--- Start of Material ---
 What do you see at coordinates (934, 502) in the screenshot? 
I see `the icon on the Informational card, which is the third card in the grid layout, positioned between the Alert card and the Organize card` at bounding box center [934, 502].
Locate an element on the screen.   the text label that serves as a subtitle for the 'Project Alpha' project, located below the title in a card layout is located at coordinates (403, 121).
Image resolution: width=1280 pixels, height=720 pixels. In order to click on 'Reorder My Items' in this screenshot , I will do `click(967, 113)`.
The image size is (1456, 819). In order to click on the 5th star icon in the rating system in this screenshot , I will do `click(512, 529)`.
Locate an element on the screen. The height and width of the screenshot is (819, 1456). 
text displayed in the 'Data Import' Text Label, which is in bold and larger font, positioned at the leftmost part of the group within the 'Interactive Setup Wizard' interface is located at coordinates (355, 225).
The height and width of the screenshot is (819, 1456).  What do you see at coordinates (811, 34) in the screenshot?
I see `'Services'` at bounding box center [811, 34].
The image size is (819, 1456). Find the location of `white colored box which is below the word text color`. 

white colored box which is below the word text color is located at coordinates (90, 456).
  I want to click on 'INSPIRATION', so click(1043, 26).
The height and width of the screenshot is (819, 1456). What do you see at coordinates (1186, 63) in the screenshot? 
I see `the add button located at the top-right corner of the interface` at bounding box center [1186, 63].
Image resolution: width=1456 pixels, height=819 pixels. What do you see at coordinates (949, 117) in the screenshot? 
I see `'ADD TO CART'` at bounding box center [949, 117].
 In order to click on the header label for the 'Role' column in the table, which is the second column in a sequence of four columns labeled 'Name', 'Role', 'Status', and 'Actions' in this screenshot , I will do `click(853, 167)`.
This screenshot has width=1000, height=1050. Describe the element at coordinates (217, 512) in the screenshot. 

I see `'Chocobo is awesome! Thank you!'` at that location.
--- End of Material ---
Update the entries above by changing "Image resolution" to "Screen resolution" everywhere it appears. Keep every other part of the entries the same.

 What do you see at coordinates (934, 502) in the screenshot? 
I see `the icon on the Informational card, which is the third card in the grid layout, positioned between the Alert card and the Organize card` at bounding box center [934, 502].
Locate an element on the screen.   the text label that serves as a subtitle for the 'Project Alpha' project, located below the title in a card layout is located at coordinates (403, 121).
Screen resolution: width=1280 pixels, height=720 pixels. In order to click on 'Reorder My Items' in this screenshot , I will do `click(967, 113)`.
The image size is (1456, 819). In order to click on the 5th star icon in the rating system in this screenshot , I will do `click(512, 529)`.
Locate an element on the screen. The height and width of the screenshot is (819, 1456). 
text displayed in the 'Data Import' Text Label, which is in bold and larger font, positioned at the leftmost part of the group within the 'Interactive Setup Wizard' interface is located at coordinates (355, 225).
The height and width of the screenshot is (819, 1456).  What do you see at coordinates (811, 34) in the screenshot?
I see `'Services'` at bounding box center [811, 34].
The image size is (819, 1456). Find the location of `white colored box which is below the word text color`. 

white colored box which is below the word text color is located at coordinates (90, 456).
  I want to click on 'INSPIRATION', so click(1043, 26).
The height and width of the screenshot is (819, 1456). What do you see at coordinates (1186, 63) in the screenshot? 
I see `the add button located at the top-right corner of the interface` at bounding box center [1186, 63].
Screen resolution: width=1456 pixels, height=819 pixels. What do you see at coordinates (949, 117) in the screenshot? 
I see `'ADD TO CART'` at bounding box center [949, 117].
 In order to click on the header label for the 'Role' column in the table, which is the second column in a sequence of four columns labeled 'Name', 'Role', 'Status', and 'Actions' in this screenshot , I will do `click(853, 167)`.
This screenshot has width=1000, height=1050. Describe the element at coordinates (217, 512) in the screenshot. 

I see `'Chocobo is awesome! Thank you!'` at that location.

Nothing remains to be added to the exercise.